C’est du fond d’une petite bourgade voisine de Lima que j’assistai de loin à quelques scènes qui me donnèrent une triste idée de ces crises si fréquentes au Pérou. C’est là aussi que j’observai les mœurs de ce qu’on pourrait appeler la fashion de Lima. Chorillos est une petite ville à quelques heures de Lima, et où le beau monde de la capitale, pendant deux ou trois mois de l’année, se donne rendez-vous aux bains de mer. Cédant aux instances de quelques amis, j’allai prendre ma part de la vie oisive et assez élégante que l’élite de la société liménienne vient tous les ans mener à Chorillos. Il y a, pour aller à ce village où l’on danse et où l’on joue beaucoup, un costume obligé : veste, pantalon et gilet blancs, cravate blanche, poncho blanc, chapeau de paille du Chili. Je sortis ainsi vêtu par la porte de Guadalupe, traversant au galop les faubourgs et les jardins de Lima.

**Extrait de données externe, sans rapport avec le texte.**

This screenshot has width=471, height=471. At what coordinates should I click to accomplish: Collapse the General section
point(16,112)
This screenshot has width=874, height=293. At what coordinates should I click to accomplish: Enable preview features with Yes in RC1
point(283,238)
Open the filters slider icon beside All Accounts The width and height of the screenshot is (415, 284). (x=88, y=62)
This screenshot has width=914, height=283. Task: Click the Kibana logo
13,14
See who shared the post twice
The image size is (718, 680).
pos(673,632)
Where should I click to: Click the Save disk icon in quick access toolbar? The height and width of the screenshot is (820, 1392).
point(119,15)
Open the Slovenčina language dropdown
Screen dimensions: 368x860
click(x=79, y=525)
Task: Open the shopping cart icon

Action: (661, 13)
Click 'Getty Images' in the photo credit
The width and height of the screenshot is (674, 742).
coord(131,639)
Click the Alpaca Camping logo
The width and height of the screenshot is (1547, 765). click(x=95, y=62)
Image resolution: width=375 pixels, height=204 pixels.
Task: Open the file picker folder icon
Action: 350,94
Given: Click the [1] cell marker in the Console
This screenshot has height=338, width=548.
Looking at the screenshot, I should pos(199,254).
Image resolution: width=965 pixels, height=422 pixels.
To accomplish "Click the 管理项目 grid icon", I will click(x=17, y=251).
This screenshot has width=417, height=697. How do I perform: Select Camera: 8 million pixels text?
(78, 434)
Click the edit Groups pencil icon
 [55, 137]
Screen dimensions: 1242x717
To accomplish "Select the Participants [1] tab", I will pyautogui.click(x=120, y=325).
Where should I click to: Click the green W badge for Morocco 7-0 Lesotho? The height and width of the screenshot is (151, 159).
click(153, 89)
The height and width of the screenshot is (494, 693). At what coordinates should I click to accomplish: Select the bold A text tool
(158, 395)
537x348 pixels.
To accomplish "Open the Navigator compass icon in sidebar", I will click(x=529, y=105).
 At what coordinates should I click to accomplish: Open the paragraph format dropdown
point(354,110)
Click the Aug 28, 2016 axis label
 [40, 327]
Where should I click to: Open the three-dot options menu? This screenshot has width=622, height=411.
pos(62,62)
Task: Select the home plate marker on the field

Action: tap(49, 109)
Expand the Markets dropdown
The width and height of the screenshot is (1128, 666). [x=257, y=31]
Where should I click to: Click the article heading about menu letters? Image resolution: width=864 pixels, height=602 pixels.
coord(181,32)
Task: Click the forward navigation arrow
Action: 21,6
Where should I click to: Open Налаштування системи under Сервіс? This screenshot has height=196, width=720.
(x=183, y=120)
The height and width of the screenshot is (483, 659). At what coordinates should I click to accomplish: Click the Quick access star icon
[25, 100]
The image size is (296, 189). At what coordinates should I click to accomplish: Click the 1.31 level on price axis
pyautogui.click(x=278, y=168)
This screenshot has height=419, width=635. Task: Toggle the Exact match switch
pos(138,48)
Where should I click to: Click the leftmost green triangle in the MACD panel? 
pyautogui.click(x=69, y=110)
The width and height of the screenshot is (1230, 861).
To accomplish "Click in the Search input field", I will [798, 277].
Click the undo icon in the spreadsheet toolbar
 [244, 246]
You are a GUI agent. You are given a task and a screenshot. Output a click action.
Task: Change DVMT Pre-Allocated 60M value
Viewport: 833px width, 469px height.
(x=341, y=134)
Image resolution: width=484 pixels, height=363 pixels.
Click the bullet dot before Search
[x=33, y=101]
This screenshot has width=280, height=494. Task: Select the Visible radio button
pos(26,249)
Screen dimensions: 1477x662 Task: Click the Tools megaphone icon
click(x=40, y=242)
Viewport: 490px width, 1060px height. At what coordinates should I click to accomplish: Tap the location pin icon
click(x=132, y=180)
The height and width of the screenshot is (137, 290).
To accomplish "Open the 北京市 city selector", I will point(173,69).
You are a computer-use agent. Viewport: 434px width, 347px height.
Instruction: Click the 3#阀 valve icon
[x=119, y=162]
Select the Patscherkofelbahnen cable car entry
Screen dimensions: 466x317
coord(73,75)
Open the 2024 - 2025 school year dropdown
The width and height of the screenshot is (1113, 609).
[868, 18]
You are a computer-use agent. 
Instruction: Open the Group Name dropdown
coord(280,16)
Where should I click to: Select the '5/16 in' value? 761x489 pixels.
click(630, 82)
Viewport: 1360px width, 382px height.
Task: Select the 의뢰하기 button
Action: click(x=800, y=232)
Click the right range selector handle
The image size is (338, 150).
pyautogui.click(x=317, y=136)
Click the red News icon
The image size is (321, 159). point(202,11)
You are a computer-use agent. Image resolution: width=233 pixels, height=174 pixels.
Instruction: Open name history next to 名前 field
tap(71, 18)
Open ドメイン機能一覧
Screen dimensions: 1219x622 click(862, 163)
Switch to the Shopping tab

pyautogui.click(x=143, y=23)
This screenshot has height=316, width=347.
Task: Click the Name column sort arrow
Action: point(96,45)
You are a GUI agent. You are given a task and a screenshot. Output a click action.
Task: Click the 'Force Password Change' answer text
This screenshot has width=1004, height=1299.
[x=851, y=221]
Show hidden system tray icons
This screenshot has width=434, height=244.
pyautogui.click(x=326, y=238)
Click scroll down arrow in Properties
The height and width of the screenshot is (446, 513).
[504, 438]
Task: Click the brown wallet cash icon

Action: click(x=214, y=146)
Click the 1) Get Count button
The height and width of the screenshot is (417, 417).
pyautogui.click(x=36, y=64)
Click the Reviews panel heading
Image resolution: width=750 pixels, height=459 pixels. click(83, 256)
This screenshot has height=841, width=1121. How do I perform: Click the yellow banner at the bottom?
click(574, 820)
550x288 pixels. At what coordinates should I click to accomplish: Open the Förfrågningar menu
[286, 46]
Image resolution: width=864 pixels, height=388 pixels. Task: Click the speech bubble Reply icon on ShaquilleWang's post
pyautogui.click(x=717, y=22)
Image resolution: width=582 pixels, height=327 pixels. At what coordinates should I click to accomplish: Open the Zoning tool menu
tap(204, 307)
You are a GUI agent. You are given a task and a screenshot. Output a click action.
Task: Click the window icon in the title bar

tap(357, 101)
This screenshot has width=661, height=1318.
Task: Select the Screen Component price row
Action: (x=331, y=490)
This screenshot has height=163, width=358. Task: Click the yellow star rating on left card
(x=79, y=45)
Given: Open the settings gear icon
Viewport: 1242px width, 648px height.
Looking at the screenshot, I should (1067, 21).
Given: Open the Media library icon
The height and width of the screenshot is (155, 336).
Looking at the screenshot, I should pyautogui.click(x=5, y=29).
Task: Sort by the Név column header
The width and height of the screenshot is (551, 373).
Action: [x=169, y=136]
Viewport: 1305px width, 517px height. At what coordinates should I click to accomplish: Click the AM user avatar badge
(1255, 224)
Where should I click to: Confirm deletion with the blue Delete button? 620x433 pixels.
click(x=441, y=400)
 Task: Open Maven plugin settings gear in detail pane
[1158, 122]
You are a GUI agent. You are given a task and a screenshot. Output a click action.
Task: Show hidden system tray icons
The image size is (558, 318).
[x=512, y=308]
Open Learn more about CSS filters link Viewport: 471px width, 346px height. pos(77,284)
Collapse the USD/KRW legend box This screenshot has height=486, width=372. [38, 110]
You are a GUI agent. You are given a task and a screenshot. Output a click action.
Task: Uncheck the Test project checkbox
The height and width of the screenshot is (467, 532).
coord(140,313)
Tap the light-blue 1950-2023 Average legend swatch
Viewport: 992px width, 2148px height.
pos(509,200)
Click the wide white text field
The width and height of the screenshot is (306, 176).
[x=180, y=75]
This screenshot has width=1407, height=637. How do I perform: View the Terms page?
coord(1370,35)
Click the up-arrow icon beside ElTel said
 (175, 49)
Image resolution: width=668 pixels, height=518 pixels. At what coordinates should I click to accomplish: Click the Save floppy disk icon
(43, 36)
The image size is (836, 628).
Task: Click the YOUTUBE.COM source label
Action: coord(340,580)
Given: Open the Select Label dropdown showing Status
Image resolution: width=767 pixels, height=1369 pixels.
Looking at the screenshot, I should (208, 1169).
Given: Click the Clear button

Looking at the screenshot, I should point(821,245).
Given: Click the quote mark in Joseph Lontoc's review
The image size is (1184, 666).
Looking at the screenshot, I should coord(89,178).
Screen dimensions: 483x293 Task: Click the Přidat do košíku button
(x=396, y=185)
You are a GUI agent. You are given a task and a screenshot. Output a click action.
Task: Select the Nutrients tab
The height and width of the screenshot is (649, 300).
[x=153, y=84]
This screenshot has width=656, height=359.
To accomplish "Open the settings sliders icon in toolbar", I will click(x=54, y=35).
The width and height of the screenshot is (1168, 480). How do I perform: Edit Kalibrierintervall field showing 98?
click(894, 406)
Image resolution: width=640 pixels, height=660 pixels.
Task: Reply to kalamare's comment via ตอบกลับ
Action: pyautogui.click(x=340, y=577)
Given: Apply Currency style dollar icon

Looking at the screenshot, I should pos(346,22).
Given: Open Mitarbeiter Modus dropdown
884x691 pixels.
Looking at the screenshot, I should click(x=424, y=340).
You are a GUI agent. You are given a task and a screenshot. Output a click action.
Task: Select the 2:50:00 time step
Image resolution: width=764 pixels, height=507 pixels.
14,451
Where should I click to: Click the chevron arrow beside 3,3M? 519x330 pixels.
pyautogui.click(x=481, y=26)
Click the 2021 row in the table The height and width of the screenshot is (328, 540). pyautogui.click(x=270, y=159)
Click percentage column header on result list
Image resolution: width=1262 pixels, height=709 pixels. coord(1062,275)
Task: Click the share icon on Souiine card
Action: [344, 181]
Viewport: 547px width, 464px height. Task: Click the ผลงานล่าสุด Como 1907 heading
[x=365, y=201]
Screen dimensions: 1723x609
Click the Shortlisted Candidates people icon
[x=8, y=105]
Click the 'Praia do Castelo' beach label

Bientôt les jardins firent place aux champs d’alfafa, et je me trouvai dans une grande plaine verte, bordée de montagnes bleuâtres. Au bout d’une heure de marche, j’atteignis le joli village de Miraflores, aux maisons en belvédère entourées d’épais feuillages ; de là, me dirigeant vers la mer, je ne tardai pas à gagner le village de Chorillos, composé de cabanes de pêcheurs blanchies intérieurement, et qui servent de refuge aux familles les plus distinguées de Lima pendant la saison des chaleurs.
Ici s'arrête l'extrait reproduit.